Dans les ligues majeures

François Parisien


30 ans, Argos-Shimano

«Ça va être un apprentissage de courir à ce niveau-là. Étant donné que je suis un petit coureur qui excelle en montée, je vais probablement participer aux classiques ardennaises: Liège-Bastogne-Liège, la Flèche wallone, Amstel Gold Race... Ce sont les premières classiques avec des côtes. Je ne pense pas participer aux classiques flandriennes. Pour la suite, j'ai demandé de participer à mon premier Grand Tour. L'équipe veut observer mes performances et ils vont prendre leur décision.»
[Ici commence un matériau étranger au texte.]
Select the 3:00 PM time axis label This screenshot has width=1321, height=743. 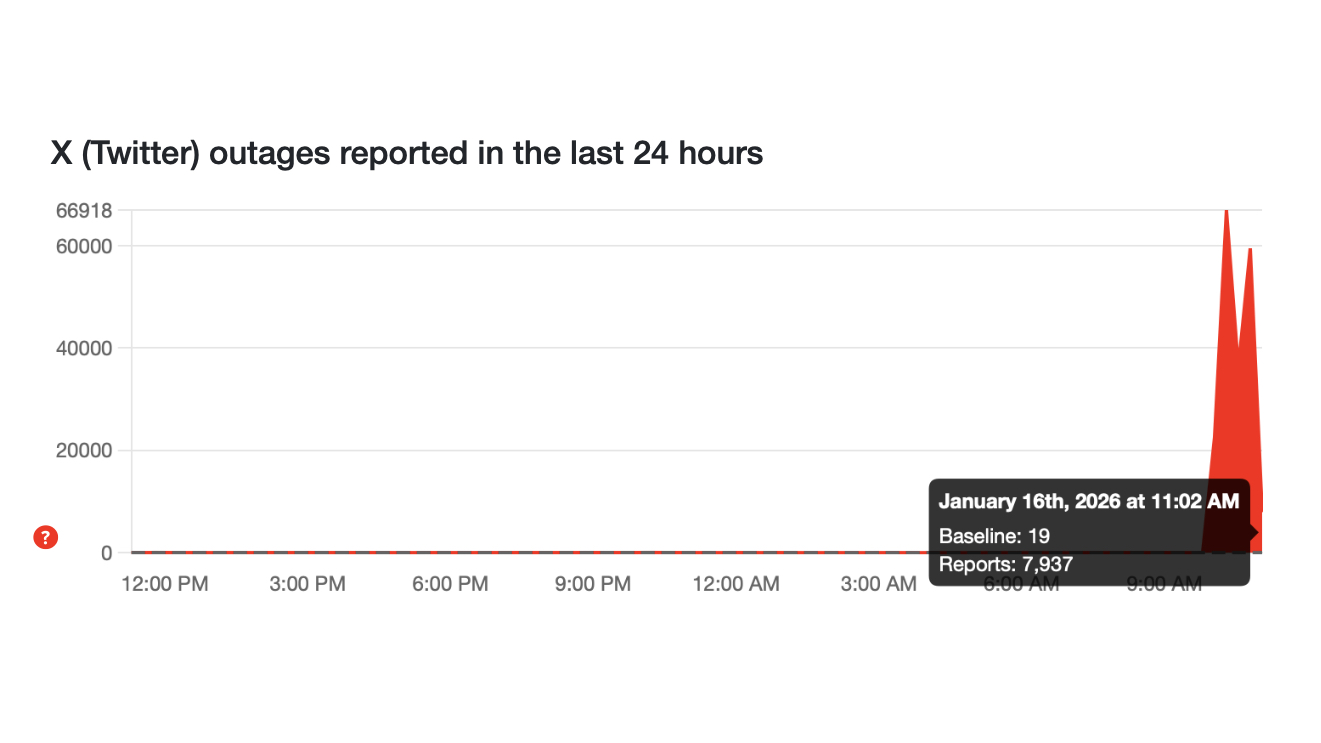pos(307,584)
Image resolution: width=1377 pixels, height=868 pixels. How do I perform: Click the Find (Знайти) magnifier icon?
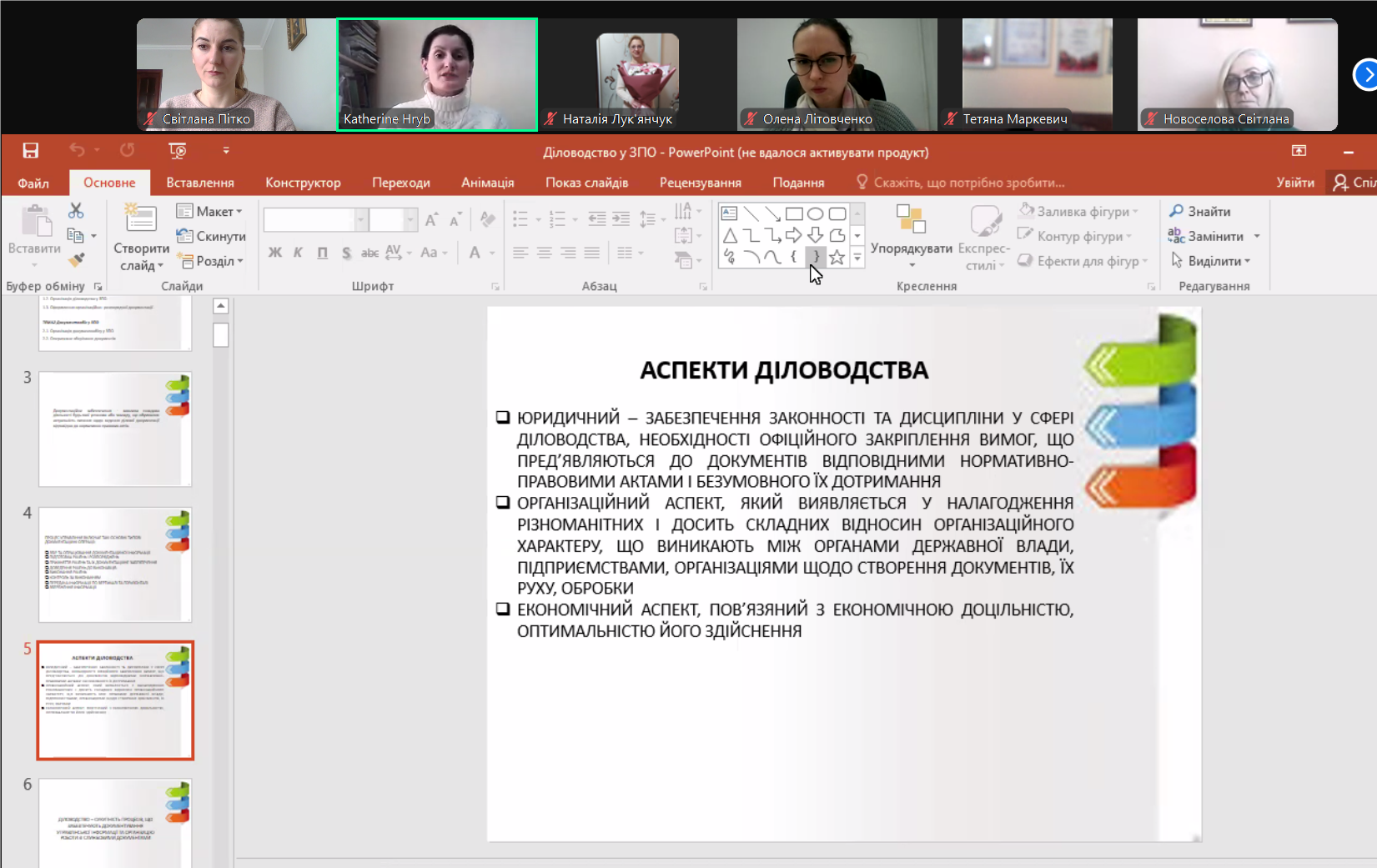(1176, 211)
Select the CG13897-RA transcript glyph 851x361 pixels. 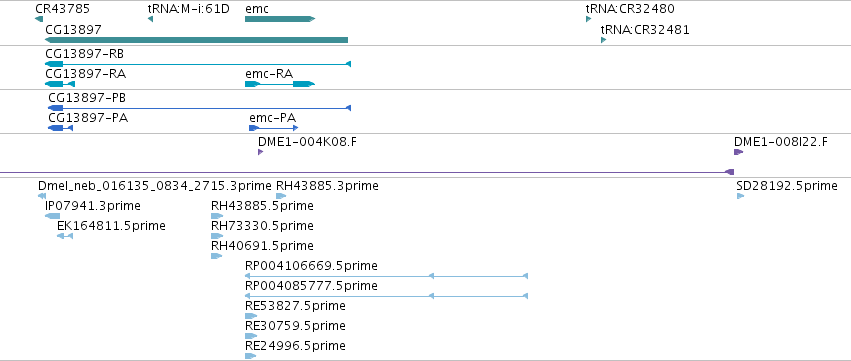coord(60,84)
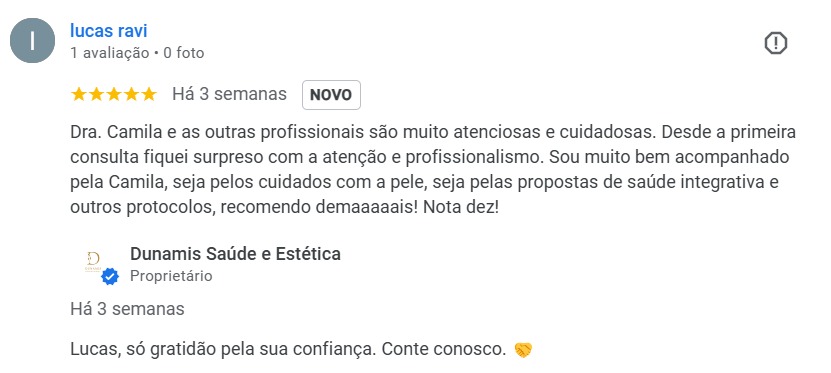831x373 pixels.
Task: Click "Há 3 semanas" beside the stars
Action: (x=229, y=94)
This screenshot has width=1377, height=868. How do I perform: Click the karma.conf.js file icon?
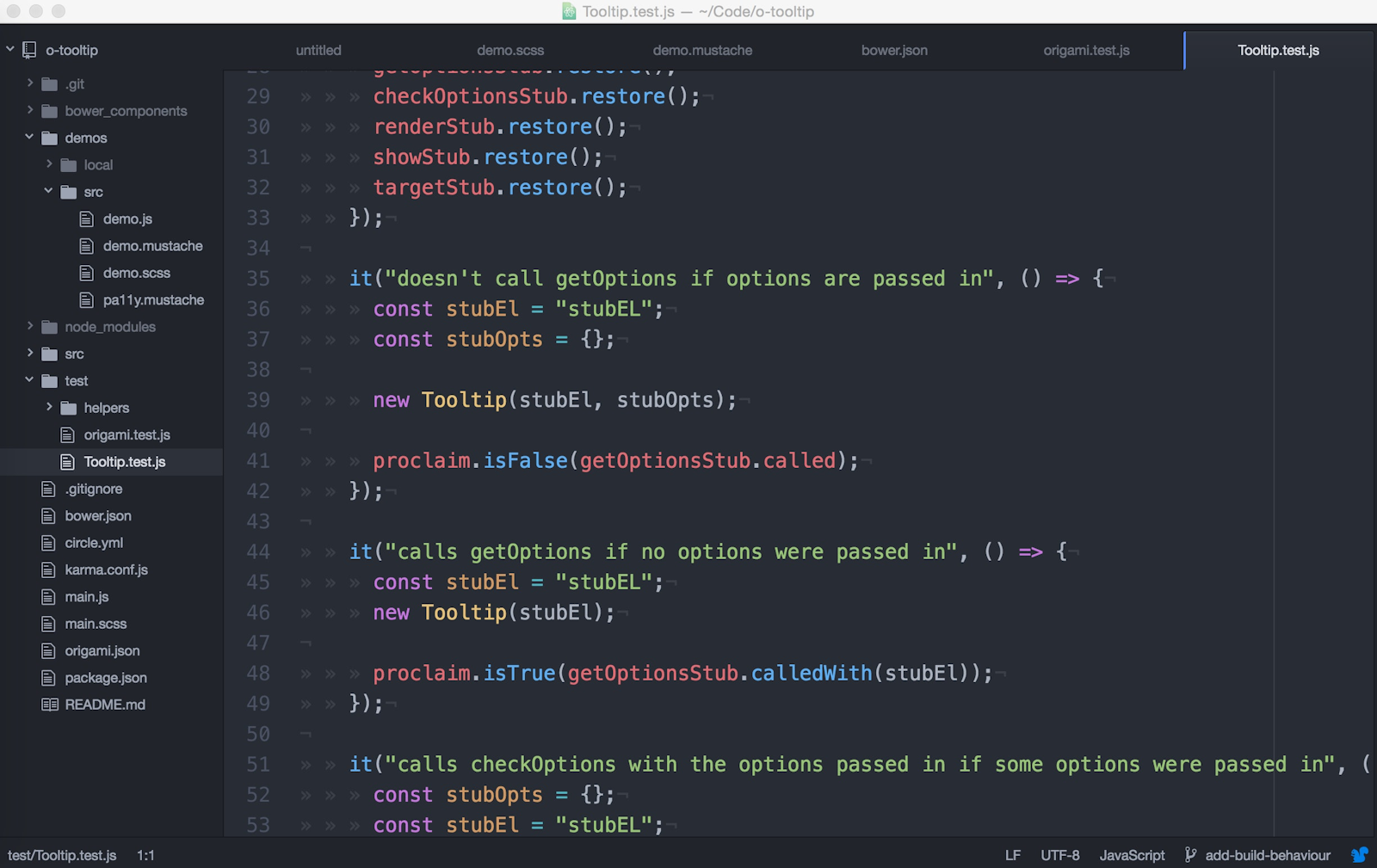pyautogui.click(x=49, y=569)
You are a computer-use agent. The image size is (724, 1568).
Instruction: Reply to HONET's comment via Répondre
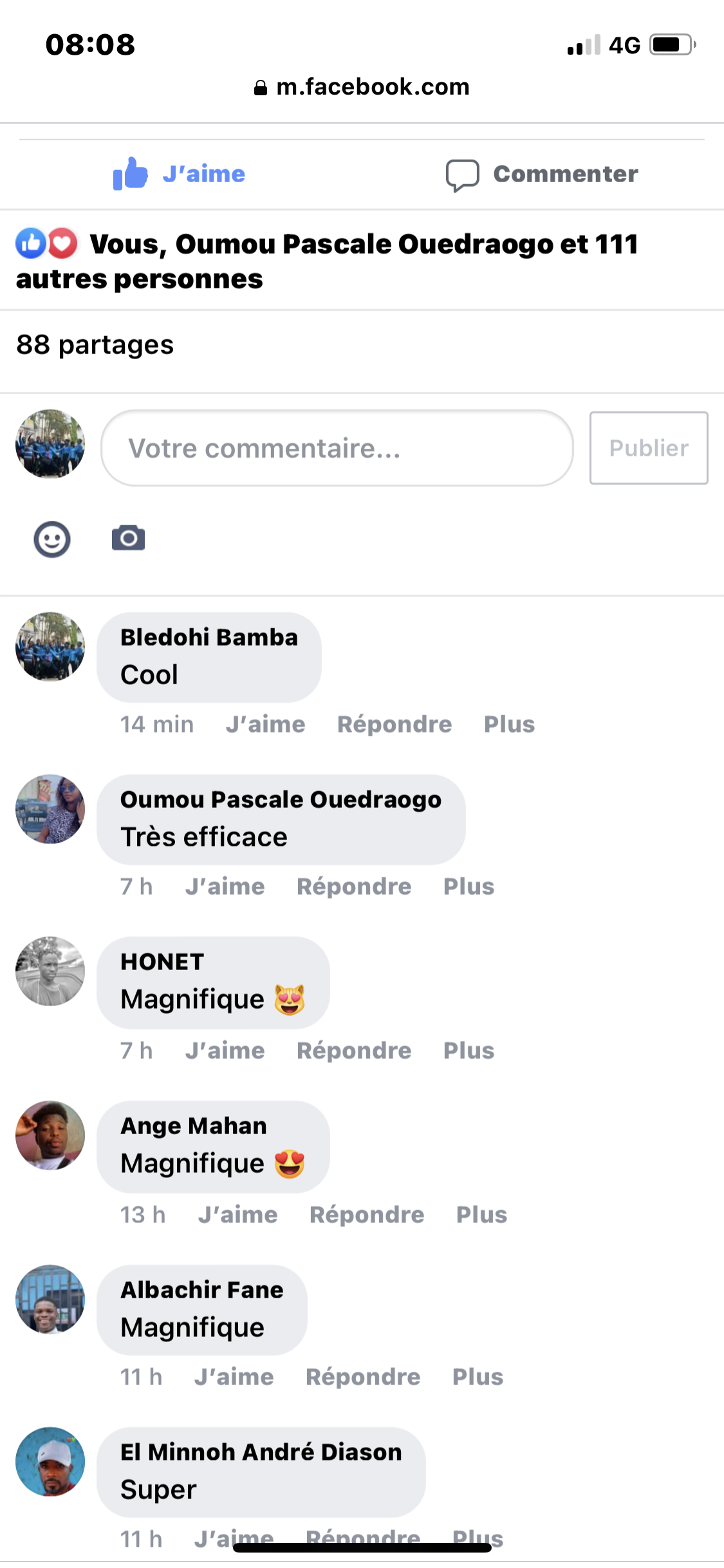tap(354, 1050)
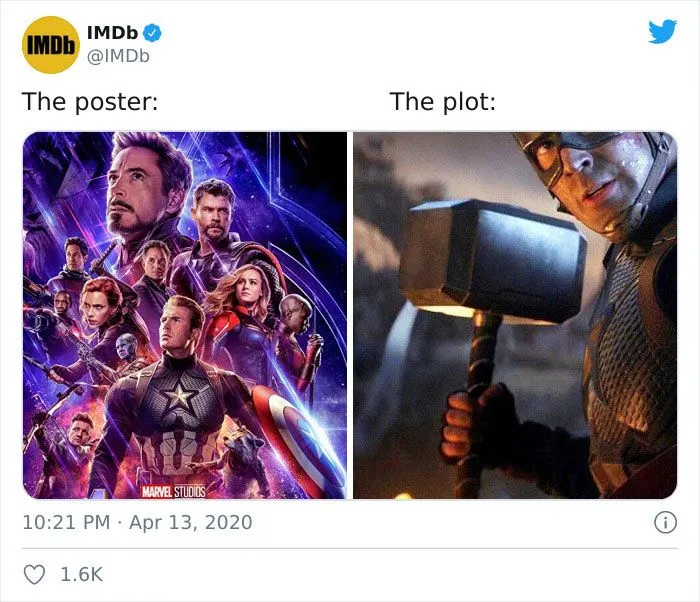The height and width of the screenshot is (602, 700).
Task: Open the @IMDb handle link
Action: point(118,56)
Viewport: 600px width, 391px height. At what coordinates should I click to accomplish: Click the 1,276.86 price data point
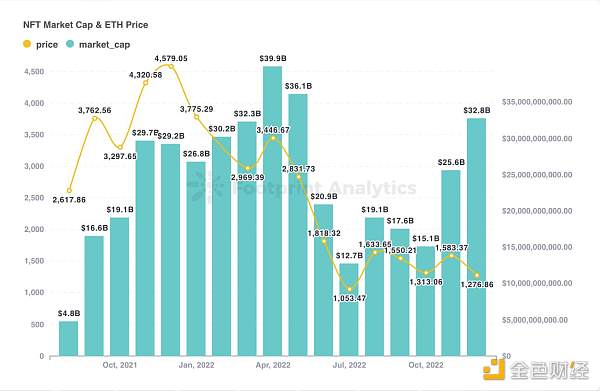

Photo La Presse Canadienne

Guillaume Boivin

23 ans, Cannondale

«J'espère trouver ma place dans les classiques et peut-être aussi participer à un Grand Tour en cours d'année. Je veux simplement prouver que j'ai ce niveau-là, aider les gars à remporter des courses et parfois avoir ma chance.»

Photo La Presse

Hugo Houle

22 ans, AG2R

Alors qu'il s'apprête à entamer la saison de sa vie, Hugo Houle a vécu un drame: la mort de son frère, happé par un automobiliste pendant qu'il faisait son jogging, juste avant Noël. «J'ai retardé mon départ de deux semaines. J'ai commencé le 3 février avec le Tour du Qatar. Je voulais reprendre le plus rapidement possible. Je pense que c'est ce que mon frère aurait voulu. Je m'en vais un peu vers l'inconnu. Je n'aurais jamais cru faire partie d'une équipe aussi prestigieuse, même si j'en rêvais. Ça va être une belle expérience de vie.»

Photo archives Le Soleil

Dominique Rollin

30 ans, FDJ

«J'aimerais aller chercher un résultat sur les classiques fin mars et début avril. Je suis parti en Espagne pour aller rouler au chaud et préparer ma saison. Normalement, je devrais prendre part au Tour d'Italie. Si je peux aller chercher une victoire d'étape, ce serait vraiment une réussite.»

Photo fournie par Cervélo

David Veilleux

25 ans, Europcar*

«Je vais essayer d'avoir un bon début de saison avec les classiques, d'être un bon coéquipier. Après, je vais me préparer pour être possiblement au Tour de France. Ce serait ma première participation au Tour. Je suis passé tout près l'été dernier, mais cette année sera peut-être la bonne.»

*Bien qu'Europcar ne fasse pas partie du ProTour, elle participe à plusieurs courses en première division.